My Word, These Seattle Seahawks Absolutely Slayed This Draft

Rule number one with any successful NFL draft: fans should never dictate who gets picked where.

I know this is a tough pill for some fans to follow, especially the smart fans who will say you should never draft a running back high, and the fans who thought Liberty quarterback Malik Willis was a sure fire first round talent (he wasn’t).

If you don’t like the fact that the seemingly QB needy Seattle Seahawks didn’t draft one, I would encourage you to let go of that position for this year. By most expert accounts, this quarterback class had all the makings of a bad one. I think Seattle did the right thing to avoid the position, and instead, focused on other positions of need where the talent in this draft was clearly superior.

I know many Twelves aren’t digging the prospect of Drew Lock at quarterback this year, but I think the truth of the matter is, if Lock were a quarterback in this class, he probably have been the first one taken. Therefore, the Seattle Seahawks might as well see what they have with him in 2022 before deciding on spending high draft capital on an unproven dude who has never faced an Aaron Donald before in his life.

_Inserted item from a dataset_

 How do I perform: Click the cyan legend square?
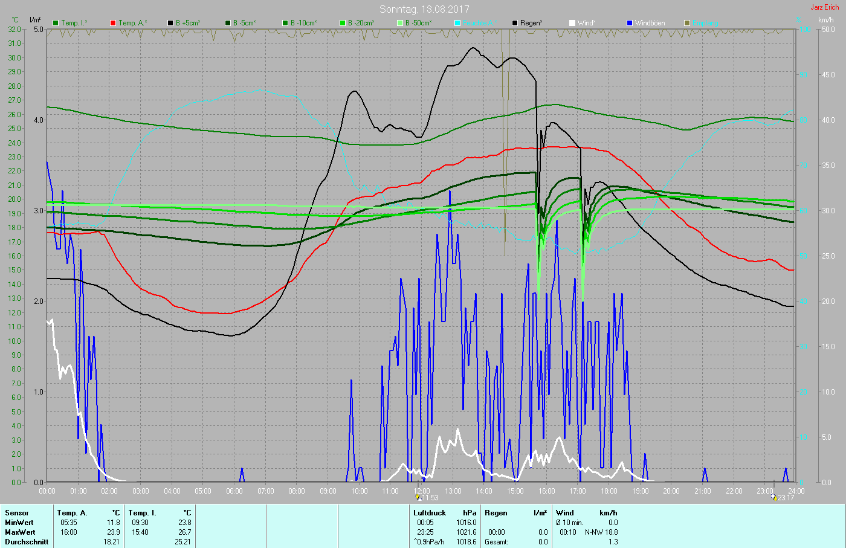pos(457,23)
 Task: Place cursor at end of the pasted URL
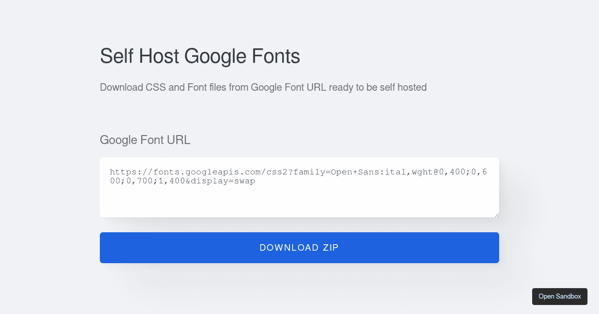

If Lock doesn’t work out, then Seattle can search for a QB in 2023. However, if he plays well enough, beyond expectations of many, well then, the Russell Wilson trade to Denver will probably look all the better for Seattle in the end. In that scenario, Seattle would have their quarterback situation solved, one would think. My guess is that is exactly what they are thinking.

But enough of this quarterback talk. Seattle did the right thing in the first round by staying at 9 and taking Charles Cross, who some view as the best pass blocking left tackle in the draft. I would have taken defensive tackle Jordan Davis there, and therefore, I am another example of why fans shouldn’t be decision makers.

Cross is a pure left tackle who was carved out of a left tackle factory to play left tackle in the NFL and that is what Seattle picked. Bravo. Outside of quarterback, this was, by far, their biggest need, and they nailed it.

But John Schneider and Pete Carroll were not to be outdone by their Cross selection. At pick 40, they found Minnesota pass rusher Boye Mafe landing in their laps and the snatched him up for dear life.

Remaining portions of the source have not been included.